ANSWERS: 31
  • Refuse. Make an excuse that you are busy. Or you would really like to meet his wife and maybe it can be rescheduled when she is home. Or just say that you don't think it would be appropriate.
  • Go away you old goat.
  • I think (or hope) you already know that would be a really BAD idea. Just tell him no thanks.
  • How about ~ "Thanks but no thanks. Perhaps when your wife returns we could all have dinner together"
  • Bugger off you old bastard.
  • NO , i want to use a word but its not english grammer
  • Actually, if he's a nice guy, maybe he just wants a bit of company while his wife is away, and since he knows he can talk to you, he's asked you. Too many people are assuming the worst here, I think that's a shame, he's just asked you for dinner, and I'm sure he's noticed the age gap and is well aware you're not interested in him. I say you let a friend know you're going, and go, just have your phone ready or arrange for your friend to pick you up, and drop you off, and let him know this. Who knows, he may turn out to be a friend, you don't know if you don't try, just don't assume the worst, some old guys just like a bit of company you know, and if they happen to be pretty women, so be it. I feel it's a real shame that a man can't be honest to a woman, he even says his wife will be away, I don't get why people are so suspicious over this.
  • You should politely turn him down. You should not have to go into an explanation. He is a married man.
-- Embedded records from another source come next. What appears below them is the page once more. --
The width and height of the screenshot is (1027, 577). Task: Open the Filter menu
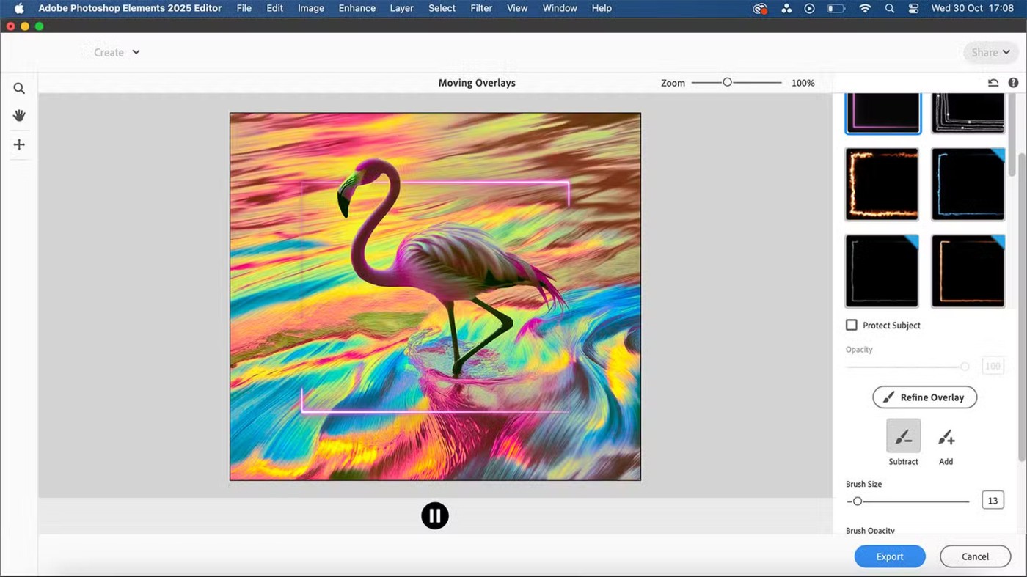[481, 8]
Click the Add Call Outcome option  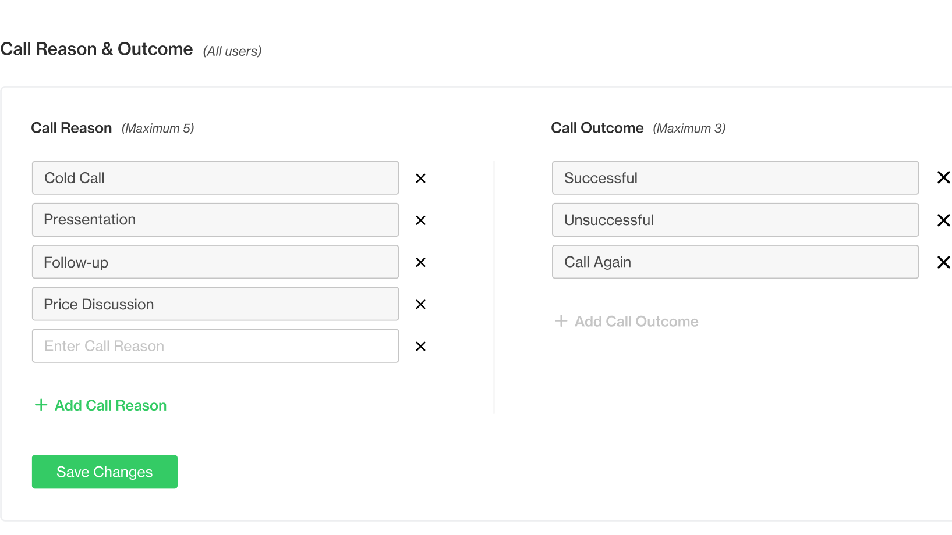(x=636, y=321)
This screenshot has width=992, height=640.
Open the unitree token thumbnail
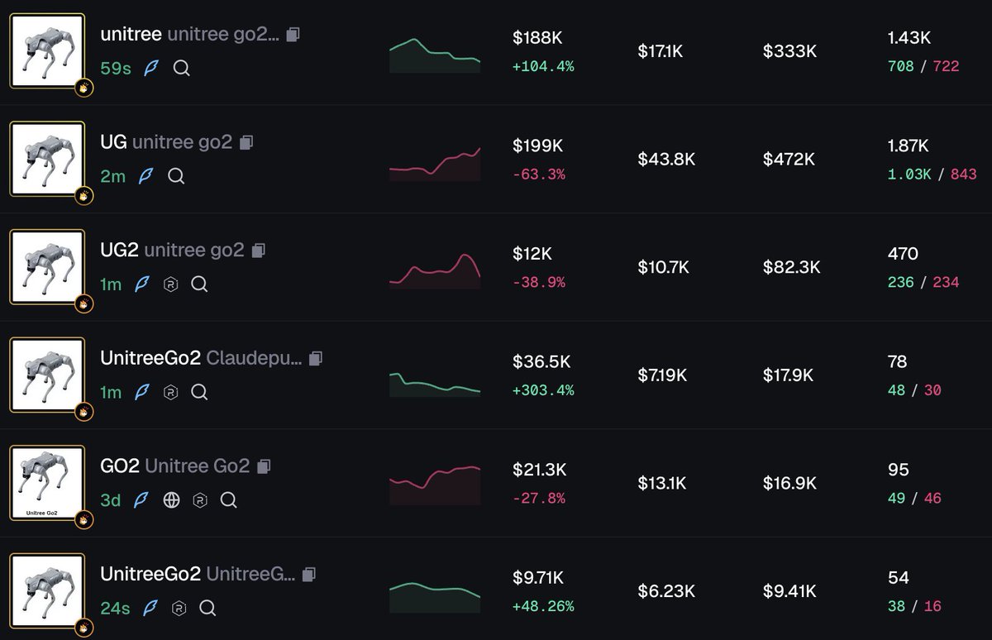coord(47,50)
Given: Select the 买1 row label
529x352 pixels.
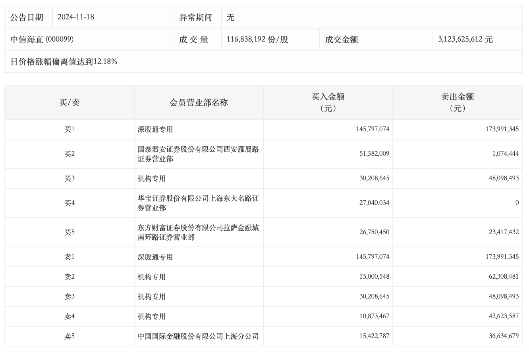Looking at the screenshot, I should 69,129.
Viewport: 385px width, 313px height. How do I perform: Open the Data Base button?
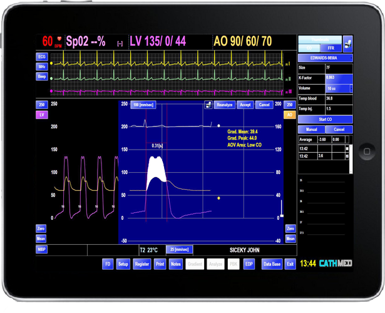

What he suggests is inappropriate, regardless of his motives.
  • he is seeing how far he can get being a perv, he very well could just be teasing you..cute young thing, old man wants an ego boost..just keep your wits, stay tactful, especially if he is a good tipper.. if he touches you, a left hook to the kisser, will knock him back into reality. here is some free advise..never shit where you eat.
  • Please say NO. You don't know what someone is capable of. This sounds like the beginning of a popular murder mystery.
  • Tell him that you're sorry but you no longer work at the geriatric home
  • Never!!!!!!!!!!!! Why does his wife have to be away? OR you could bring a real hunk with you.
  • Something like," Thank you for the invitation but I can't possibly make it right now, I would love to join you and your wife for dinner in the future" He probably won't ask you again.
  • He's NOT gonna behave himself! He's already TOLD you that by bringing it up. The question is how far he will go - will he rape you? Just force himself on you? It would be YOUR word against a grown man. HE is experienced and knows EXACTLY what he can do and get away with it. Pervs like this prey on boys who have low self esteem (not you), no social group (nobody like AB to reach out to for help), poor relations with their parents (you talk to your mom), and difficulty dealing with authority (difficulty saying no). THAT'S NOT YOU!!!! If a thief came into your work you would not feel compelled to be polite to him. This guy is in the same class. You do NOT have to be polite to someone who is sexually propositioning you. If you find it hard to be firm, then use a social lie: "I'm busy that night, sorry." "I can't, my family is expecting me." "I already have other plans, sorry." If he persists in putting you in an awkward spot at work, talk to your boss. He or she will understand how to handle this. Kudos to you for asking this difficult question!!! +5
  • Flirting is OK. Asking you over with his wife gone is NOT! Flirting is not OK if it is making you uncomfortable. He should grow up and leave you alone. You don't need this at work and if he continues, tell your manager because it is sexual harrassment and your manager should handle him. Good luck.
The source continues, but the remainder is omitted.